President Biden sets new role for National Space Council with five new members

On Wednesday, Vice President Kamala Harris chaired her first meeting of the National Space Council (NSpC) of the new administration. Before this meeting, we were unsure how Biden’s NSpC would work, but it’s clear now it will continue the work President Trump forged – but now also climate change.

Five new members added by President Biden

The NSpC was first created in 1958 and then revised and disbanded through the decades by several presidents. However, in 2017 President Trump again brought back the council as the growth in the private space sector and the goal to return to the Moon became a big part of his policy.

With a new administration with different goals moving into full swing, it brings changes to what the NSpC will do. First, President Biden signed an executive order adding five new members:

  • Secretary of the Interior
  • Secretary of Agriculture
  • Secretary of Labor
  • Secretary of Education
  • National Climate Advisor

The additions push the council to add two new goals that Trump’s variation lacked: climate change and STEM education. So, in addition to the rules and norms of space, these three topics were the main point of discussion of the council’s meeting.

Council’s role in regulating space

Harris began the meeting coming out against Russia’s anti-satellite test that put the lives onboard the International Space Station and our access to space at risk. Harris called for the council to take the lead on regulating the use of space and work on building cooperation between countries on how to act in space.

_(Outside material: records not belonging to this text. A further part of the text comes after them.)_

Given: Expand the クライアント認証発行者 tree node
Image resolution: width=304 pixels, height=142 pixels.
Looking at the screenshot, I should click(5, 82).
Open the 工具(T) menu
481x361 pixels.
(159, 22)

Without clear norms for the responsible use of space, we stand the real risk of threats to our national and global security.

Vice President Kamala Harris

These rules will be larger than just the Artemis Accords, which the council still supports, and will expand to the commercial sector.

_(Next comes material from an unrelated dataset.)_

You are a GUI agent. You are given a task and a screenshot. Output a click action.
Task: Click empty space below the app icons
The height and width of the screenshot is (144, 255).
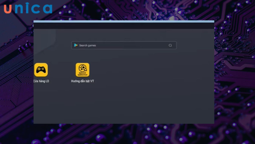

New members stregthen STEM and climate change focus

The NSpC will expand its grasp on how space will help combat climate change and agriculture data gathering. Assets in space are no longer just communications, science, and defense missions but include Earth observation tools used by farmers, first responders, and more. This is why the secretaries of the Interior and Agriculture, alongside the President’s National Climate Advisor, were added to the council.

This was not a massive surprise as Biden’s administration has focused on combating climate change. Space has always played a significant role in climate studies and will only become more critical as time goes on.

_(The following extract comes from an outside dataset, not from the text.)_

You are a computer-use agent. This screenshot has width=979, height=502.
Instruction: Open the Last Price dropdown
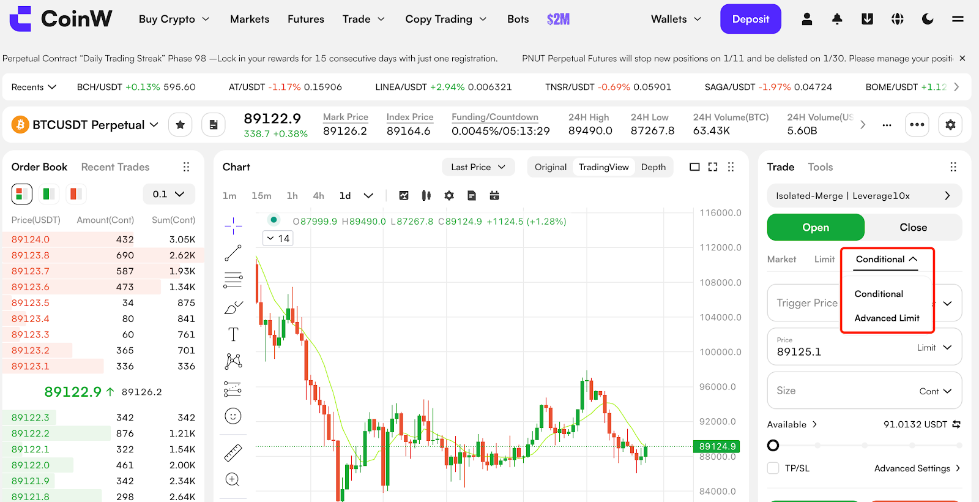click(x=478, y=167)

Finally, STEM engagement – nothing is more important than a well-educated workforce. The NSpC will push government agencies to create programs to educate and inspire the next generation of civil servants and private sector employees. They will also continue to make the US government’s internship program stronger and more appealing to college students than it already is.

Space Explored’s take

Up until this point, we were unsure how serious space would be taken in this administration. While early signs pointed to a continuation of the status quo, which is not typical in politics, it wasn’t until now that we’ve truly seen where Biden will take the government’s space efforts.

The support to continue key Trump-era programs like returning to the Moon, the Artemis Accords, and commercial growth is refreshing. A common goal in an industry that takes years or decades to see significant progress is important for keeping humanity moving forward.

The addition of climate change and STEM education to its mission is a bonus. Bolstering these important fields will be crucial if humanity is to continue exploring the stars.